Pooch. Belly. Flab. Spare tire.
When your pants no longer button, and your waist is doing anything but wasting away, you may be seeing signs of menopause weight gain. During this time, where we store extra fat shifts due to hormonal changes and moves from the thighs and buttocks to around the waist (known as subcutaneous fat). This also includes wrapping around our internal organs in the form of visceral fat. With this in mind, which hormones are responsible for this shift?
The time between fertility and menopause is perimenopause. Surges of estrogen usually occur at this time, which can override your other main female hormone, progesterone, and cause your body to have too much estrogen (known as estrogen dominance) and increase abdominal fat. Often called menopause pooch or muffin top, this abdominal fat can also cause issues with overall health as fat can generate its own estrogen and keep the production of estrogen in high gear and, along with it, the expansion of your waistline.
Insulin resistance is when your body loses its ability to respond to insulin. Having additional abdominal fat is linked to insulin resistance, which can create a cycle wherein your body increases its production of insulin to manage blood sugar levels. As this occurs, your metabolism slows, which can contribute to further weight gain.
Your adrenal glands make this fight-or-flight hormone that is generated during real or perceived threats. Because cortisol is regulated in part by estrogen, it can rise during menopause as estrogen decreases and can no longer hold it back. This can also contribute to a slowed metabolism.
When thyroid hormones are unbalanced, all sorts of things happen to metabolism. As you age, your thyroid can become under-active (hypothyroid) and cause weight gain, in addition to weakness and lethargy.
What Can You Do?
While you should start by talking with your healthcare practitioner about your menopausal weight gain, there are a few things you may consider trying that have been shown to help.
Refined carbohydrates like white rice, flour, and especially sugar, can contribute to insulin resistance and cause blood sugar to rise (and then crash). Also, eating these foods throughout the day can lead to a constant spiking of blood sugar, and even more insulin resistance.
Eating food within a set amount of hours has been shown to reduce abdominal fat and body weight, in addition to helping with insulin sensitivity. Popular versions of intermittent fasting include 16:8 (eating window of 8 hours, and 16 hours of fasting) and 14:10 (eating window of 10 hours, and 14 hours of fasting). Because the fast is mostly done overnight while you sleep, it is easier to stick to.

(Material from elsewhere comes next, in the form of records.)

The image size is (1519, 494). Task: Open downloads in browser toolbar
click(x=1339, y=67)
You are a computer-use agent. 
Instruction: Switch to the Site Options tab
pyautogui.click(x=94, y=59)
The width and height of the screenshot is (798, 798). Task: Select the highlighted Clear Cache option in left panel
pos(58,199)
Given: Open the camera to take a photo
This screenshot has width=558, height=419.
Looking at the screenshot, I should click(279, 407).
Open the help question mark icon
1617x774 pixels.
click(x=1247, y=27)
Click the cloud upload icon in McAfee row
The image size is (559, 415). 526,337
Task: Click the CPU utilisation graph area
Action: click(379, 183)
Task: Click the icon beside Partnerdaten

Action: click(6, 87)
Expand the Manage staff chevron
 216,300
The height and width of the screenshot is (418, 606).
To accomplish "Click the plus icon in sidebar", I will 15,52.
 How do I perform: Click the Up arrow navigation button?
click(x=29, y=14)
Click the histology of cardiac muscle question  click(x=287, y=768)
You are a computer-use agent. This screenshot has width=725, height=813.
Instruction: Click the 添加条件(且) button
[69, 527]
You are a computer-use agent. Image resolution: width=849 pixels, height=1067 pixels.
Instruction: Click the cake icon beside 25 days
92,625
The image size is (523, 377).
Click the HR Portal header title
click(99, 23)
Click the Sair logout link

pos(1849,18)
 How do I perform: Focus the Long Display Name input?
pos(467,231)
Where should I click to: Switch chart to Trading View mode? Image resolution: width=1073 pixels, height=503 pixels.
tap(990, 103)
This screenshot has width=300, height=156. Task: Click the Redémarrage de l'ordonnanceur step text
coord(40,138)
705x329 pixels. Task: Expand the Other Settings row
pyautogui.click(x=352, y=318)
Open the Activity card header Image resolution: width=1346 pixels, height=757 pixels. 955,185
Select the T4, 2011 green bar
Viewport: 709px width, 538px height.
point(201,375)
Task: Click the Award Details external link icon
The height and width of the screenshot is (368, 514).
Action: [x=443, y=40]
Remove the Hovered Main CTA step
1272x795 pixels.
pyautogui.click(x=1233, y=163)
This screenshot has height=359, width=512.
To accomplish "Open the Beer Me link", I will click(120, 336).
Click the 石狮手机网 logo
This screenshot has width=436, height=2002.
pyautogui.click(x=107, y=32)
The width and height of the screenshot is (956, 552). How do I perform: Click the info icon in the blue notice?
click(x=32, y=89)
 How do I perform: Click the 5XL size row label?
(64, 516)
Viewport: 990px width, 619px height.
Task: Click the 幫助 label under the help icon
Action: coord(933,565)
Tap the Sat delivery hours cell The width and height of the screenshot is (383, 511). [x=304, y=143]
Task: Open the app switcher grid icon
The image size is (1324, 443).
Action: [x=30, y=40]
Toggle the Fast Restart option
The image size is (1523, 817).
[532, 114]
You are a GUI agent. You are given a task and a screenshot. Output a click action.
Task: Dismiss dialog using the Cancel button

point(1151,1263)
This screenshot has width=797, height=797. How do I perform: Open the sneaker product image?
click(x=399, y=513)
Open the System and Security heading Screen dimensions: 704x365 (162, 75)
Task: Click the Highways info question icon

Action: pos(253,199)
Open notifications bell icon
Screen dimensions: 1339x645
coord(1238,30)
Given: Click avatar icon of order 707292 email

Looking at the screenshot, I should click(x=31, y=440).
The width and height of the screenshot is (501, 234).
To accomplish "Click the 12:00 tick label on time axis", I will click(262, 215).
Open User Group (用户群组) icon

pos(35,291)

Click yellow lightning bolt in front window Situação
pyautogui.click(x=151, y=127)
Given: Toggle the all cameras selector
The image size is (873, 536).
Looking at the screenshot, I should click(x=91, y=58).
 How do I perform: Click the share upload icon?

Even if there is little to no weight loss, intermittent fasting can help improve insulin sensitivity.
Exercise doesn’t have to mean a gym membership. It can be as simple as doing what you always do—walk! Add resistance or strength training to that, and you have a good mix of what is needed to burn away menopausal weight gain. Chances are your menopause belly is due to any one of these factors.
By adjusting a few things and working with your healthcare practitioner to develop a plan, you will have the tools you need to better deal with menopause belly and the other symptoms that go along with menopause.